The family’s home had to be quarantined and cleaning teams had to wear breathing apparatuses and hazmat suits to clean the chemical with bleach and vacuuming the remaining particles.
How Did We Get Here?
While it’s not uncommon to find a home with a large tank full of exotic fish, snails, sea horses, and other water animals, a coral reef tank is more unique.
According to the Post, it wasn’t until after the 1980s that home aquariums were able to sustain life aside of fish.
Not content with this, however, companies developed technology and tanks that mimicked the sun and other atmospheric requirements for coral to grow. Once this technology was in place, companies began importing live stony coral, at a rate that grew around 8% each year.

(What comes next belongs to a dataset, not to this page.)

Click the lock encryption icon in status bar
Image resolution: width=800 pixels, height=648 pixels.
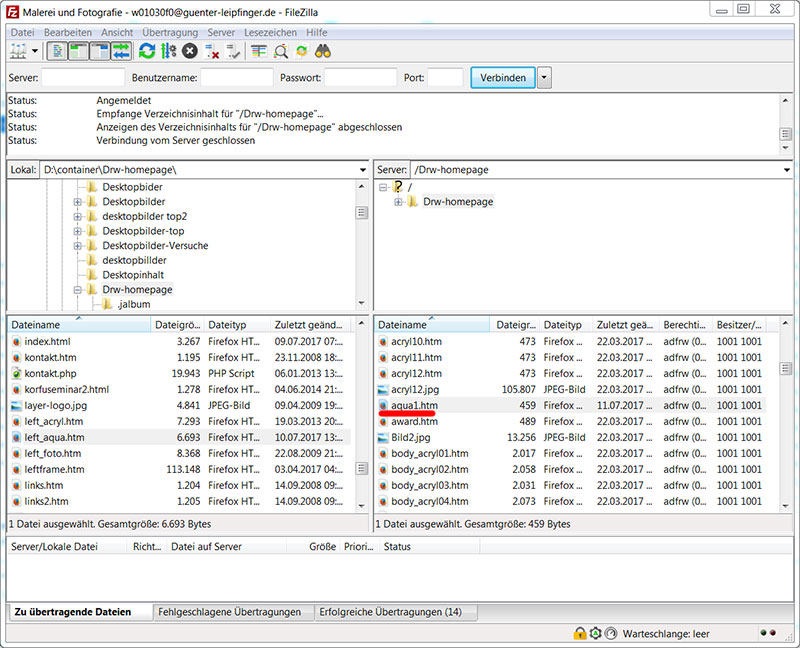tap(579, 633)
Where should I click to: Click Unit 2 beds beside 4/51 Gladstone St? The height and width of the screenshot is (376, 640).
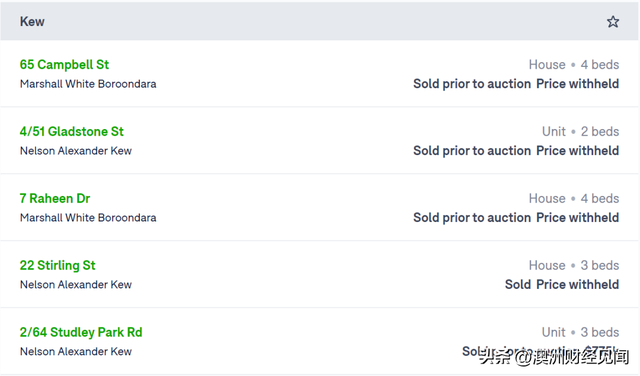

This availability, coupled with the popularity of films like Finding Nemo, and the Post reports the coral business peaked in 2005 when importers brought in 600,000 pieces of live coral into the U.S.
Still, in some cases the Post reports the toxic corals aren’t actually purchased by reef hobbyists, they instead grow from rocks put in tanks.
Knowing The Dangers
Although the import of live coral has decreased since the great recession, plenty of the live aquatic life enters the U.S. each year.
For the most part, the Post reports, these corals don’t undergo comprehensive tests for toxins by the Food and Drug Administration.
For this reason, it’s important for hobbyists — often likened to master gardeners — to understand the dangers of the corals’ toxins.
When the hobby began to grow, those interested in joining the fray turned to groups online, where others exchanged information about their corals and other tank life.
“The sharing of information has really helped,” one hobbyist tells the Post, noting that those that have been dealing with corals for years make it easier for others to get involved.
Additionally, hobbyists attending industry events and conferences have become aware of the dangers through lectures.
Still, the Post reports that even the most seasoned coral growers have fallen victim to the dangerous toxins.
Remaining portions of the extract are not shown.